You are quite young. Has your young age been an asset or a liability in the pursuit of your business?
My age has always been an asset! Starting early has meant I have practically learnt business and life lessons 5 years ahead of my time. I started failing early, learning from my mistakes early and finally achieving the success early as well. No university will teach you life skills and street-smart business skills. You have to learn this by doing, by risking and putting yourself on the line day in day out.
What does success mean to you?
Real success is about leaving a name and legacy behind that outlives you even if you die. To me it is leaving a scratch, a mark on this planet, that I did something good, I made a difference, I had an impact to peoples’ lives during my time on earth!
It is not primarily about the money you make in the process. A lot of people think that success is money. What I believe is that money is just but a thermometer of how successful you are. And real long term success is purely driven by your passion and ambitions.
Any words of wisdom for young African entrepreneurs that are afraid of starting something?
The biggest fear you should have in life is not doing enough with it. I am not afraid of death but afraid of dying too early before I have fulfilled all that I need to.

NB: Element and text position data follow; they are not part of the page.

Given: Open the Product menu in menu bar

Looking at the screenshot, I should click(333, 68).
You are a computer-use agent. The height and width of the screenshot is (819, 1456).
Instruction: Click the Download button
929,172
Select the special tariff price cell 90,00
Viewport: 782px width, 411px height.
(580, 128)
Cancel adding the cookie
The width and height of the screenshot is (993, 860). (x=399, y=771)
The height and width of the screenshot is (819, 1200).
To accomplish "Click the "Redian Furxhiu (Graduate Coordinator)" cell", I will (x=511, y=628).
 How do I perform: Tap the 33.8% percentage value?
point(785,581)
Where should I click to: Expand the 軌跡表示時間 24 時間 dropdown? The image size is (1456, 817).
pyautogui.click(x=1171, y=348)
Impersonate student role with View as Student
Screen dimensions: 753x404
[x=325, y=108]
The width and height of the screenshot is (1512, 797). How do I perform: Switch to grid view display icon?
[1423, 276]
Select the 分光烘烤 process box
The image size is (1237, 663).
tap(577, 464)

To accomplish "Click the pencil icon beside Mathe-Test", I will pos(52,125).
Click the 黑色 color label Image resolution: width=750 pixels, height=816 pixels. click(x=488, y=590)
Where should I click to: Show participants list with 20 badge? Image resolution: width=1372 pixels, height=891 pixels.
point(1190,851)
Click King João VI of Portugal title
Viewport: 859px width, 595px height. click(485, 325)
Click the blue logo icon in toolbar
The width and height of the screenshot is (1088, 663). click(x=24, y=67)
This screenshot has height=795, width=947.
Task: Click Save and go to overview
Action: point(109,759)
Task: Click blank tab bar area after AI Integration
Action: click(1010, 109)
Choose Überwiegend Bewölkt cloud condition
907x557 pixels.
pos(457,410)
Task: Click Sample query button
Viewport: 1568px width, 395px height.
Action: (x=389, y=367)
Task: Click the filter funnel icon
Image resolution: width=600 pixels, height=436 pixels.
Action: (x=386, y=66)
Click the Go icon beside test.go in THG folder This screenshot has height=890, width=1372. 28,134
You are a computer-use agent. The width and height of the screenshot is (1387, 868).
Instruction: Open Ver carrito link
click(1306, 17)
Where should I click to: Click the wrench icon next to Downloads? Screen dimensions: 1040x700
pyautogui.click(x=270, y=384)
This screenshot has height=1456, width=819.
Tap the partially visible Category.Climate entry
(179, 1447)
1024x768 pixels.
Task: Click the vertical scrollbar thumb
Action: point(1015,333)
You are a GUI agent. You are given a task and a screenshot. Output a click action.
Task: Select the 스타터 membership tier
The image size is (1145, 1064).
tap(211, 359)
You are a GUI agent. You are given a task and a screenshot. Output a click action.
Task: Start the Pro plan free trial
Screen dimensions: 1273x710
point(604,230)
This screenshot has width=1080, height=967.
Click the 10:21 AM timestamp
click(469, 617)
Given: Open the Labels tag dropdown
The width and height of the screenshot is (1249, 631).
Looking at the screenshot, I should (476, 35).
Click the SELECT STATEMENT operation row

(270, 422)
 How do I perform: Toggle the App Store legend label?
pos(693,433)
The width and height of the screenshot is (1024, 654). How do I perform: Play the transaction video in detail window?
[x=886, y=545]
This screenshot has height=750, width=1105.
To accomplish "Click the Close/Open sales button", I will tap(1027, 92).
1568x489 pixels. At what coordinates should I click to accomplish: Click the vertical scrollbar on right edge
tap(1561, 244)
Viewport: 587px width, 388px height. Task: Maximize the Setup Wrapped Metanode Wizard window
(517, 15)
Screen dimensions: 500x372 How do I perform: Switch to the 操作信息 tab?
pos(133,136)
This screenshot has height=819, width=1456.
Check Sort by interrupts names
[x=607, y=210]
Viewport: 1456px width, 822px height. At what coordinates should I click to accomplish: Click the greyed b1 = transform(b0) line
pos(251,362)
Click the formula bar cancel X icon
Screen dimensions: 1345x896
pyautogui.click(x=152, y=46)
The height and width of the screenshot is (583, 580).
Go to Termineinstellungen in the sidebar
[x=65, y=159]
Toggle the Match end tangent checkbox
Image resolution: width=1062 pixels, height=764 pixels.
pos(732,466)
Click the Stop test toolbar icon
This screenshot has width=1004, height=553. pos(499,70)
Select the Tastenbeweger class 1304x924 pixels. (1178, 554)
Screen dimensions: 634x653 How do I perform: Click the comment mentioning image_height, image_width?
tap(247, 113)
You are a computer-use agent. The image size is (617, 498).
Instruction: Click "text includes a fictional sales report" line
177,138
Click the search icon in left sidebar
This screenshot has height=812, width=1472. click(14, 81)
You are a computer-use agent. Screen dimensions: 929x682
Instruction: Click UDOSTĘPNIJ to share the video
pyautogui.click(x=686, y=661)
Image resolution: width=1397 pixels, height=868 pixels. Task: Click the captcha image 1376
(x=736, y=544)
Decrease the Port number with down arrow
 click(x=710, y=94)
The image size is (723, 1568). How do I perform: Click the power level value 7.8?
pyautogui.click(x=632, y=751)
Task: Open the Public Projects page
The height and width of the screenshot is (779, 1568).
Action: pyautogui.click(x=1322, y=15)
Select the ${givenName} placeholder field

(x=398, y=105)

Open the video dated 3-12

A lot of young African entrepreneurs have great ideas, but do not have the courage or mindset to take the risk with their idea and action. So in the end, they end up being their own biggest barrier to success purely because they lack self-belief and self-confidence and a positive mindset which forms the core of the success. Yet they will find excuses that it is their family or society or their employers that are holding them back. If you do not take risks in life, then what is the point of living, where you are chained by your own fears of failure. You have to break yourself free in order to experience your true fullest potential.